Azure Event Hubs Checkpoint Store Blob
The `azure-eventhub-checkpointstoreblob` library provides a checkpointer implementation for Azure Event Hubs, using Azure Blob Storage as the persistent store. It integrates as a plug-in package with `EventHubConsumerClient` from `azure-eventhub` to manage checkpoints and partition ownership information. This is the synchronous version of the library; an asynchronous counterpart `azure-eventhub-checkpointstoreblob-aio` is also available. As part of the Azure SDK for Python, it follows a regular release cadence.
Warnings
- breaking Version 1.0.0b6 introduced breaking changes: `BlobPartitionManager` was renamed to `BlobCheckpointStore`, and its constructor was updated to accept storage container details directly instead of a `ContainerClient` instance. The `blobstoragepm` module became internal.

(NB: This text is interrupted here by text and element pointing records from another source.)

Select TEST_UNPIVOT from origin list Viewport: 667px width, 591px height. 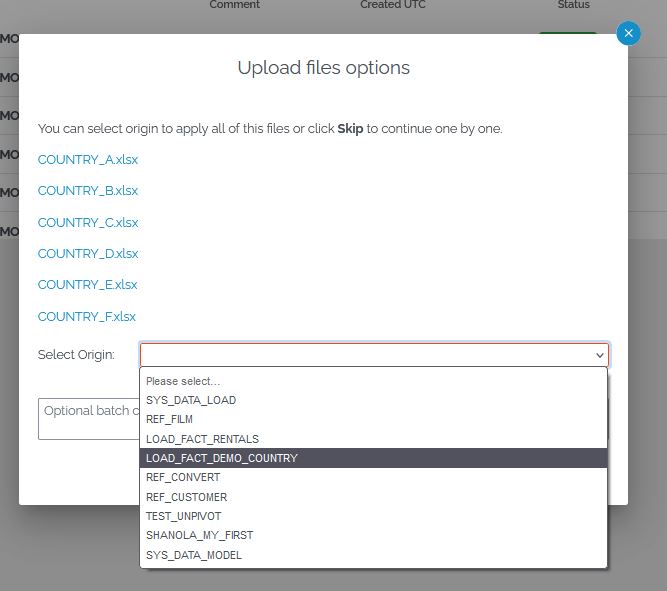point(186,516)
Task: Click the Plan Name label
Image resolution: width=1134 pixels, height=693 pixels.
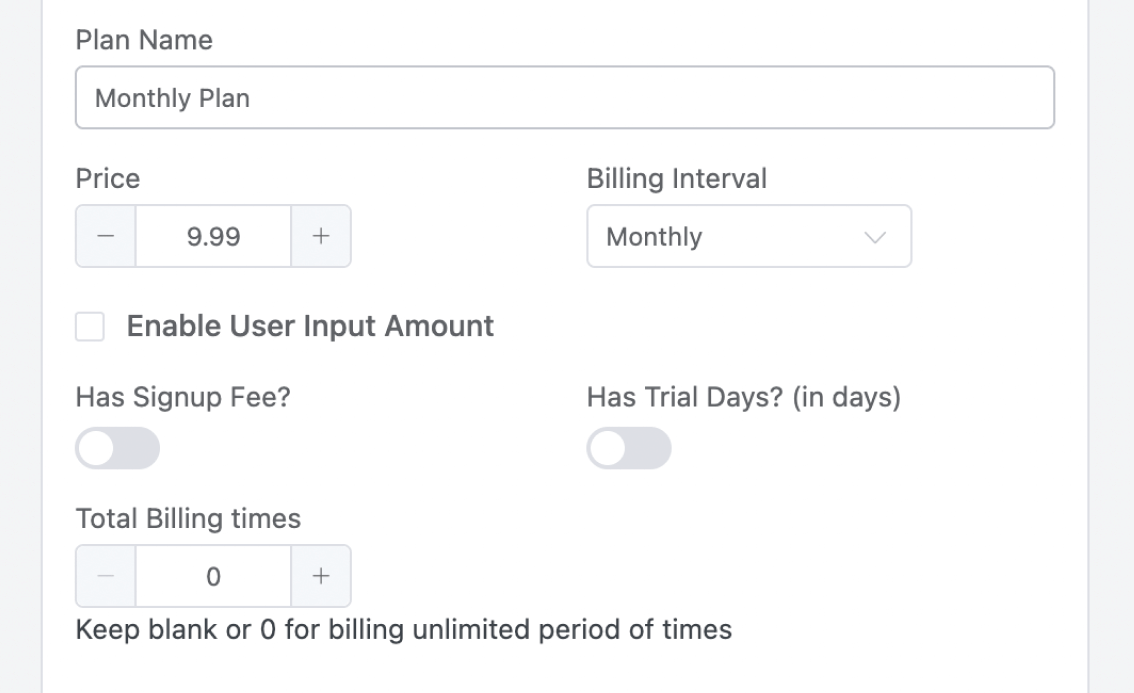Action: click(x=144, y=40)
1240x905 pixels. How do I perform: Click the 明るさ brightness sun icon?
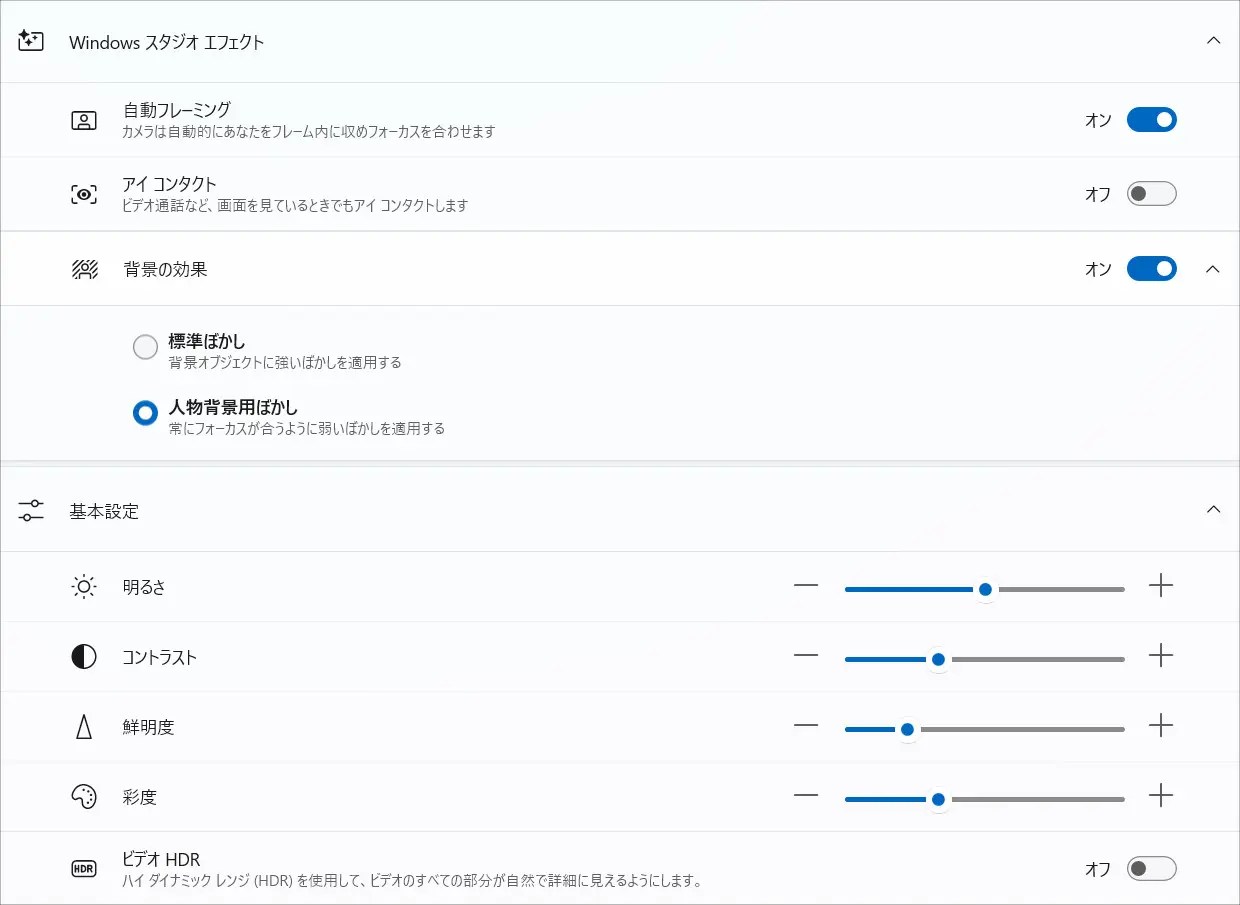pyautogui.click(x=84, y=588)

- gotcha For optimal performance and reliability, it is strongly recommended to use a dedicated Blob Storage container for each consumer group. The storage account should be in the same region as the Event Hub consumer application, and it should not be used for other workloads. Additionally, disable 'Hierarchical namespace', 'Blob soft delete', and 'Versioning' for the container.

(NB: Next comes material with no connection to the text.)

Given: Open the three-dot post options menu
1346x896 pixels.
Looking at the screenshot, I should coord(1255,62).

- gotcha In environments like Azure Stack Hub, which may support older Azure Storage Service API versions, you might need to explicitly specify `api_version` (e.g., `api_version='2017-11-09'`) when creating `BlobCheckpointStore` to avoid `HttpResponseError` exceptions. The default API version is '2019-07-07'.
- deprecated Support for Python 2.7 has officially ended on January 1, 2022. All versions of this library from 1.2.0 onwards require Python 3.8 or later. Earlier versions had varying Python 3.x support.
- gotcha Azure Event Hubs client libraries are transitioning towards exclusively using sequence number-based checkpoints. Relying on offsets for external systems like KEDA scalers can be problematic because offsets do not change predictably. While the library contract might remain stable, the underlying behavior for external monitoring or scaling based on checkpoint data could change.
Install
-
pip install azure-eventhub-checkpointstoreblob
Imports
- BlobCheckpointStore
from azure.eventhub.extensions.checkpointstoreblob import BlobCheckpointStore
Quickstart
import os
from azure.eventhub import EventHubConsumerClient
from azure.eventhub.extensions.checkpointstoreblob import BlobCheckpointStore
from azure.identity import DefaultAzureCredential
# Environment variables for Event Hubs
EVENTHUB_CONNECTION_STR = os.environ.get('EVENTHUB_CONNECTION_STR', '')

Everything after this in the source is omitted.